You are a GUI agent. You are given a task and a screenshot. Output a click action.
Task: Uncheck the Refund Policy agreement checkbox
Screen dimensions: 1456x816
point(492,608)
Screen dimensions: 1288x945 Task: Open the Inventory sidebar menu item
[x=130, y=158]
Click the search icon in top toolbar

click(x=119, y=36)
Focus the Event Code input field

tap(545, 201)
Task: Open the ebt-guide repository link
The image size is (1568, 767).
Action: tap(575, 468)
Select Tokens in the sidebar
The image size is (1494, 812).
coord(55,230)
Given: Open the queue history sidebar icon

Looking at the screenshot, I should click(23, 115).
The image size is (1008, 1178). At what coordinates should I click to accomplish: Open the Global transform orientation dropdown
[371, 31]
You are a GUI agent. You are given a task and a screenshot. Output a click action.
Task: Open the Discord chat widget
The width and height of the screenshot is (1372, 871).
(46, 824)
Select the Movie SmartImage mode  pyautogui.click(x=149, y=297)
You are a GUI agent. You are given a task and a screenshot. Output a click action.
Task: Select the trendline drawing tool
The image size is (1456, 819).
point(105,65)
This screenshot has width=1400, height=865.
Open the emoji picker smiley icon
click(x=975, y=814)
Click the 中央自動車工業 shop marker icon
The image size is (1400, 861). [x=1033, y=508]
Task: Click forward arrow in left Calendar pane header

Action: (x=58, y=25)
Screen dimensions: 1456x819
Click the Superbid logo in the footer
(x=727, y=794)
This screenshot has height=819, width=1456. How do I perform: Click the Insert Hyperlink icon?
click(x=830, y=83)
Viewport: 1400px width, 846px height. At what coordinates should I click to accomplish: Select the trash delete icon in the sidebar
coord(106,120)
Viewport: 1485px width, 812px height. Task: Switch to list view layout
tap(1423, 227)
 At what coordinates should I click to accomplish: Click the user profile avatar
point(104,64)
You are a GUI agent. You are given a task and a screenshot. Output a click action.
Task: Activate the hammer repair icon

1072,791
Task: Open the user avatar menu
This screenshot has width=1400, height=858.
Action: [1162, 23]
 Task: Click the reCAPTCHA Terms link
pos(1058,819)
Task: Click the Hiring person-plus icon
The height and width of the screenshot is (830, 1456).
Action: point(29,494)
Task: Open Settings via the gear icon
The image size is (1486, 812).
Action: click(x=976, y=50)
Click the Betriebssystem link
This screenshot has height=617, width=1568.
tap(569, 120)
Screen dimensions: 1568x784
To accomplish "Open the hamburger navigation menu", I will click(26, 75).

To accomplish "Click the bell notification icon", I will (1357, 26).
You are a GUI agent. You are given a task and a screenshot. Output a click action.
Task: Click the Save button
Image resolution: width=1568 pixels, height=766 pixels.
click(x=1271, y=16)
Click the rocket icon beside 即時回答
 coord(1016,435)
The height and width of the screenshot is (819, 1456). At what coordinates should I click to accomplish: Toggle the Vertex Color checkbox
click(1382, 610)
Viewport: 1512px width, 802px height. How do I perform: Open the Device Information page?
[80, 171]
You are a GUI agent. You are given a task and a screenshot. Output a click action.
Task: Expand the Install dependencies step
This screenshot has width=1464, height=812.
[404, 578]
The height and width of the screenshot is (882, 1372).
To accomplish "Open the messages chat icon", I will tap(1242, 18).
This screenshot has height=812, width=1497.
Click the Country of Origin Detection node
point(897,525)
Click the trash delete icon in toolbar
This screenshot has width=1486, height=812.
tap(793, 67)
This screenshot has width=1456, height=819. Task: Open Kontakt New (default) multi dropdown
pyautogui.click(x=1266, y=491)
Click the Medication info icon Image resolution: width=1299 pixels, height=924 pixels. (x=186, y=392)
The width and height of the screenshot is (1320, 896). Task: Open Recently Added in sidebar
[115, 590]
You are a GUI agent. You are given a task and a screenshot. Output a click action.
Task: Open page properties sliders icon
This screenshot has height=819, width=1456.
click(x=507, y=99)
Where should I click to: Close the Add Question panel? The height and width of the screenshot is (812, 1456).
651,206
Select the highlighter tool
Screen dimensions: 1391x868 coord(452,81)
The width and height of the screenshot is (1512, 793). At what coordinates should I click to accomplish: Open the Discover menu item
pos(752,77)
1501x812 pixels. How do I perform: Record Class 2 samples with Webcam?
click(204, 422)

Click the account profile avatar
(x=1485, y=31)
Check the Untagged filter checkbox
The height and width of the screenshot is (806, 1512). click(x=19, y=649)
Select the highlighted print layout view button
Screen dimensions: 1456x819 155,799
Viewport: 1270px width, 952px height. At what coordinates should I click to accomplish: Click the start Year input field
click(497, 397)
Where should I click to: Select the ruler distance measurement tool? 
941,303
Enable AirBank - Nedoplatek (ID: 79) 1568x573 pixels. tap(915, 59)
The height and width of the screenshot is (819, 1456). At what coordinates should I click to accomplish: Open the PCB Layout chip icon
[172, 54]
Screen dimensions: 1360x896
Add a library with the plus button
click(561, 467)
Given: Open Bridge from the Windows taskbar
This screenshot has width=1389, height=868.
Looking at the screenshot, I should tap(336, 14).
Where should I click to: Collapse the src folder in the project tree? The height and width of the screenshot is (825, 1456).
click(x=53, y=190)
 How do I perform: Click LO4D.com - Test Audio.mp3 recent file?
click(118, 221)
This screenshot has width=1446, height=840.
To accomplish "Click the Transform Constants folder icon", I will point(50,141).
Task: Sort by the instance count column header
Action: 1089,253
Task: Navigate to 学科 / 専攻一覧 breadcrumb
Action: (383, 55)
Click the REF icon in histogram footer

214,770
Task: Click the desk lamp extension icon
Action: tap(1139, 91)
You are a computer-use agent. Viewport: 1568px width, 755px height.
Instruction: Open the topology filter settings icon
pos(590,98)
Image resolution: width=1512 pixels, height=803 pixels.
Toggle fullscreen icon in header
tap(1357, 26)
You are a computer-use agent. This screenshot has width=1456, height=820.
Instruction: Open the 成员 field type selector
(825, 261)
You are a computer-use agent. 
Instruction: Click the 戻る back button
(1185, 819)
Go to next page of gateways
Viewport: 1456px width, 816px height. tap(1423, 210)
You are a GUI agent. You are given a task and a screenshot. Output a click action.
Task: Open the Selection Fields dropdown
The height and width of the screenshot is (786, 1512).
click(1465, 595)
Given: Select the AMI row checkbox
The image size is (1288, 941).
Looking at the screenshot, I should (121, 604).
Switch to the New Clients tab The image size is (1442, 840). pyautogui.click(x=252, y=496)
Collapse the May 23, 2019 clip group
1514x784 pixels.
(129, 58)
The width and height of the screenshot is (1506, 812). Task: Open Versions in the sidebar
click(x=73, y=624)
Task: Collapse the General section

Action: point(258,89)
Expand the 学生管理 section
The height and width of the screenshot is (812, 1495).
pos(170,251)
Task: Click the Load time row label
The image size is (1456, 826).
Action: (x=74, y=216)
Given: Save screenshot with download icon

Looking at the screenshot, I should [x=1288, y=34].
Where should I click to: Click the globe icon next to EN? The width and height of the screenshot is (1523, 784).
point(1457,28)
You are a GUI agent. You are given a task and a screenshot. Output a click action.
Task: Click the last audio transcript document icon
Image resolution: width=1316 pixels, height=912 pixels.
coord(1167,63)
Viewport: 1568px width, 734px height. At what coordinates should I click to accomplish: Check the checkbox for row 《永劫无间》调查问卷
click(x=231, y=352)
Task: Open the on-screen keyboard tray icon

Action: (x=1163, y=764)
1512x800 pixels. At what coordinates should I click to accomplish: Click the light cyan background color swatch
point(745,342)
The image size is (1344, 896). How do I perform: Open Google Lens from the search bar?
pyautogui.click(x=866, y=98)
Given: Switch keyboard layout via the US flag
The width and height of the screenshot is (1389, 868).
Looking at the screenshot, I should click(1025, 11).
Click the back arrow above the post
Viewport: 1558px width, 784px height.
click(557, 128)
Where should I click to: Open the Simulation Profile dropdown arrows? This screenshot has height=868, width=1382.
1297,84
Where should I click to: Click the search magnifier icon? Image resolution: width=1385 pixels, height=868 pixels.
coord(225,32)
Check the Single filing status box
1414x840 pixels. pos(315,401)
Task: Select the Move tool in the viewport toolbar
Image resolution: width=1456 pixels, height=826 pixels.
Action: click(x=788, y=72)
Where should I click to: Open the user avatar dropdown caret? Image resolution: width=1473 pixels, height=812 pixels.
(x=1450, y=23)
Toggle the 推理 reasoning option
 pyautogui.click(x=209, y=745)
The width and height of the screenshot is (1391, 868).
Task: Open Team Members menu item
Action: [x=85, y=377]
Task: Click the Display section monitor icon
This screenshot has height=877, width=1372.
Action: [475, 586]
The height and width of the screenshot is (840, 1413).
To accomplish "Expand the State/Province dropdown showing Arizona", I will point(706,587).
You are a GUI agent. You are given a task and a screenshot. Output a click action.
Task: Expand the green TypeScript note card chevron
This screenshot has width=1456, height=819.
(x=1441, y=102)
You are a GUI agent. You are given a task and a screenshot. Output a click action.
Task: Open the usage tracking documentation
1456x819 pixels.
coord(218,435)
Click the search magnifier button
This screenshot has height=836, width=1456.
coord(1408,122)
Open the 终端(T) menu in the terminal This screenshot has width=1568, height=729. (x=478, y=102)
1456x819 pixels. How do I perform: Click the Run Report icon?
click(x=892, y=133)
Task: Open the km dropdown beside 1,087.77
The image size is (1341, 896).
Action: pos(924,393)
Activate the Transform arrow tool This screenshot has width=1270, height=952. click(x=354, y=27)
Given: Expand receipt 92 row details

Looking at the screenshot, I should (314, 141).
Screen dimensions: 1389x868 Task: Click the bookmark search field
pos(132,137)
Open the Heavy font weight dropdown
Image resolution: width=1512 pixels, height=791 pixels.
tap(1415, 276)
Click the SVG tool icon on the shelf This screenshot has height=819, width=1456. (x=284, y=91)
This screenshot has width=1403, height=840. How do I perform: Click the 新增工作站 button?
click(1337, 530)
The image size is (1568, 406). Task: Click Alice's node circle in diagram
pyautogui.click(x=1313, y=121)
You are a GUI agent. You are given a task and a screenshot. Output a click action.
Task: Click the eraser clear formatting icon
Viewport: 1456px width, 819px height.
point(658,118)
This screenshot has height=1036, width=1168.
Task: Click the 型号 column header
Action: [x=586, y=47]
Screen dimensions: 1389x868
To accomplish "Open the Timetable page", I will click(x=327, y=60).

================================

__What is expected__:
Go through the entries and copy every line that has "chat".

__Reply to the exercise__:
Task: Open the Discord chat widget
To accomplish "Open the messages chat icon", I will tap(1242, 18).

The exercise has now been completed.